Task details:
Reproduce word for word, from the entries below, the line with "This screenshot has height=392, width=1004.", the line with "Given: Open @lm5leon profile handle", and every line between them, and nothing more.

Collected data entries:

☆ ☆ ☆

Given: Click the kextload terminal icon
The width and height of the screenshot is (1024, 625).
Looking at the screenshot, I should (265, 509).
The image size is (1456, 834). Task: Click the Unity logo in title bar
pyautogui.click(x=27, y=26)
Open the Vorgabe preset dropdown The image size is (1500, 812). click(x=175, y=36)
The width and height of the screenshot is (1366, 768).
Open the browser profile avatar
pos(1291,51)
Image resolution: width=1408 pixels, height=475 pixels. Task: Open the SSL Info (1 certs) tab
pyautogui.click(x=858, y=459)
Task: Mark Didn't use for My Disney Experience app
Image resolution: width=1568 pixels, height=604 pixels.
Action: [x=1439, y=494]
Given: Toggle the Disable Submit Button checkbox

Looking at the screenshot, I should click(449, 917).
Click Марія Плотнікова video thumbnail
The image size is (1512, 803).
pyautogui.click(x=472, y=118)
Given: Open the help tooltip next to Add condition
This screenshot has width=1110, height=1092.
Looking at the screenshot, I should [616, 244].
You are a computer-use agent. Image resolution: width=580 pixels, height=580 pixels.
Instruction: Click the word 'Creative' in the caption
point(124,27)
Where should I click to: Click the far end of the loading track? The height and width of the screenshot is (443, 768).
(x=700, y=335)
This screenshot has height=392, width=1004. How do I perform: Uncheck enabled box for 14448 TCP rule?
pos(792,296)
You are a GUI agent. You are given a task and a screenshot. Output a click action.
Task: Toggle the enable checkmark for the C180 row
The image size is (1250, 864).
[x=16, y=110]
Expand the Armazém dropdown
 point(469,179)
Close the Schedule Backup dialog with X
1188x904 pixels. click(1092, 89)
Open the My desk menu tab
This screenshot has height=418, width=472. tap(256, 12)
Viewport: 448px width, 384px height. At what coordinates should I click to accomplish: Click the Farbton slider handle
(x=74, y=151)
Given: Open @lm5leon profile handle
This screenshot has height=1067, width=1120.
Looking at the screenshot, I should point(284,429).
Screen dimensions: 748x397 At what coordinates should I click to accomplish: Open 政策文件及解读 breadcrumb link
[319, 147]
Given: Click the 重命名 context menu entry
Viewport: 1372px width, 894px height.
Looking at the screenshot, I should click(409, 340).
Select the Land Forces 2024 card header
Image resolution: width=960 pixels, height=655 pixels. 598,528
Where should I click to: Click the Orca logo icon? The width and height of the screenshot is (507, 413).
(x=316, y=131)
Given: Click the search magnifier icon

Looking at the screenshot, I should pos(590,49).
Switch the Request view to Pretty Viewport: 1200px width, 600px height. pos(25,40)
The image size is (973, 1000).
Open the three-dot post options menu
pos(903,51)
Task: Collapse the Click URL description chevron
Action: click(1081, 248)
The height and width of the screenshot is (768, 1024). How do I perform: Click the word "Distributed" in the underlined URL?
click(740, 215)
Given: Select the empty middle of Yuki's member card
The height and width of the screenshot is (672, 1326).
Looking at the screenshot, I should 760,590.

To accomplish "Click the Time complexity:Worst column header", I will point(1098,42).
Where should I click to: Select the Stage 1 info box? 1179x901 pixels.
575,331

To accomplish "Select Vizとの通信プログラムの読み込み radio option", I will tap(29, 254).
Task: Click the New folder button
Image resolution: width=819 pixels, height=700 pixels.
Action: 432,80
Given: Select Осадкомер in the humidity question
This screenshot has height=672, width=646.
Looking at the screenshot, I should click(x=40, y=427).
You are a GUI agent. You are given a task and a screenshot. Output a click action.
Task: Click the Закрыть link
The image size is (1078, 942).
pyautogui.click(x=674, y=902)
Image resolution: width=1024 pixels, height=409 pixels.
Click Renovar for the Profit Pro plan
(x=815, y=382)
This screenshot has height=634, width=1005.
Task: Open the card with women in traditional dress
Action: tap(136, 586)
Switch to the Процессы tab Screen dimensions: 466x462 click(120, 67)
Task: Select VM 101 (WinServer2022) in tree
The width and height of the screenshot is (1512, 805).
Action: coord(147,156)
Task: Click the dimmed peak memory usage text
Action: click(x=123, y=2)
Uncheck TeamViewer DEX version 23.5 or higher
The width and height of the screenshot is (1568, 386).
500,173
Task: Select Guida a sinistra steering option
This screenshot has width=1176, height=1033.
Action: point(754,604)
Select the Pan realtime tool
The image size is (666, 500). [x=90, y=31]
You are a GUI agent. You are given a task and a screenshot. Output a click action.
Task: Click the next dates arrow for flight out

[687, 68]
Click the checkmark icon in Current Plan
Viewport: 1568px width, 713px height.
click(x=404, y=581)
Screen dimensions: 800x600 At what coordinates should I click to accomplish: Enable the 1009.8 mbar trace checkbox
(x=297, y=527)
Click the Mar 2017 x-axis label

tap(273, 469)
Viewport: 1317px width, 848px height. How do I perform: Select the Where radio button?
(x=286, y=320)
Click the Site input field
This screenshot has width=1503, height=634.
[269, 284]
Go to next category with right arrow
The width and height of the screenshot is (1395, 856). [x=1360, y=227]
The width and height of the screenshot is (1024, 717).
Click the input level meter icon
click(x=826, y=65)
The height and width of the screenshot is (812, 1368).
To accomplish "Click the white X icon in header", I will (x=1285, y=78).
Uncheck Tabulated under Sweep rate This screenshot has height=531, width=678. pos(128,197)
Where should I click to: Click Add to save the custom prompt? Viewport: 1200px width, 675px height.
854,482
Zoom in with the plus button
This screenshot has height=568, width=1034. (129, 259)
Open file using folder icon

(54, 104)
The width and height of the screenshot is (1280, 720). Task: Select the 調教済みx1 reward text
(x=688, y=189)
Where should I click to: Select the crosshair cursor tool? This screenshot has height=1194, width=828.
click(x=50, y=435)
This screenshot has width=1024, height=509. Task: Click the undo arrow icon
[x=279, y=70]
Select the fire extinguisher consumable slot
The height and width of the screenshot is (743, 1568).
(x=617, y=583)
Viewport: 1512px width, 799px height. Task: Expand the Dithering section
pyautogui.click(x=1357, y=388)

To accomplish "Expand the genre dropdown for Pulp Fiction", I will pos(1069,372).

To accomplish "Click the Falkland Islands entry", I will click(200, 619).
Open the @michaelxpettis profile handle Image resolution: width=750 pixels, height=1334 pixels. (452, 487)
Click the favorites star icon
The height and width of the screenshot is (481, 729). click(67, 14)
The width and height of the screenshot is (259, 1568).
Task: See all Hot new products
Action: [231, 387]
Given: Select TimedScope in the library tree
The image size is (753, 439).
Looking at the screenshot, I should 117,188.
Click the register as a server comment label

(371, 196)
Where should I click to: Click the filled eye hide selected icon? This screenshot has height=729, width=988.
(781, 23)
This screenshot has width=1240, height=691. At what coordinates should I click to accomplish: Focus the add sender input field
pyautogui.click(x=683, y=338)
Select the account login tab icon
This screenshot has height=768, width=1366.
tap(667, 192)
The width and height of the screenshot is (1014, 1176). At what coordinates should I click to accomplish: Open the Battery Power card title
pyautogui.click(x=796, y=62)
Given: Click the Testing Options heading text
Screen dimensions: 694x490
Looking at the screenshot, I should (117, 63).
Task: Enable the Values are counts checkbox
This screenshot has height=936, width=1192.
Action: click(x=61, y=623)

☆ ☆ ☆

Task solution:
This screenshot has height=392, width=1004. How do I perform: Uncheck enabled box for 14448 TCP rule?
pos(792,296)
You are a GUI agent. You are given a task and a screenshot. Output a click action.
Task: Toggle the enable checkmark for the C180 row
The image size is (1250, 864).
[x=16, y=110]
Expand the Armazém dropdown
 point(469,179)
Close the Schedule Backup dialog with X
1188x904 pixels. click(1092, 89)
Open the My desk menu tab
This screenshot has height=418, width=472. tap(256, 12)
Viewport: 448px width, 384px height. At what coordinates should I click to accomplish: Click the Farbton slider handle
(x=74, y=151)
Given: Open @lm5leon profile handle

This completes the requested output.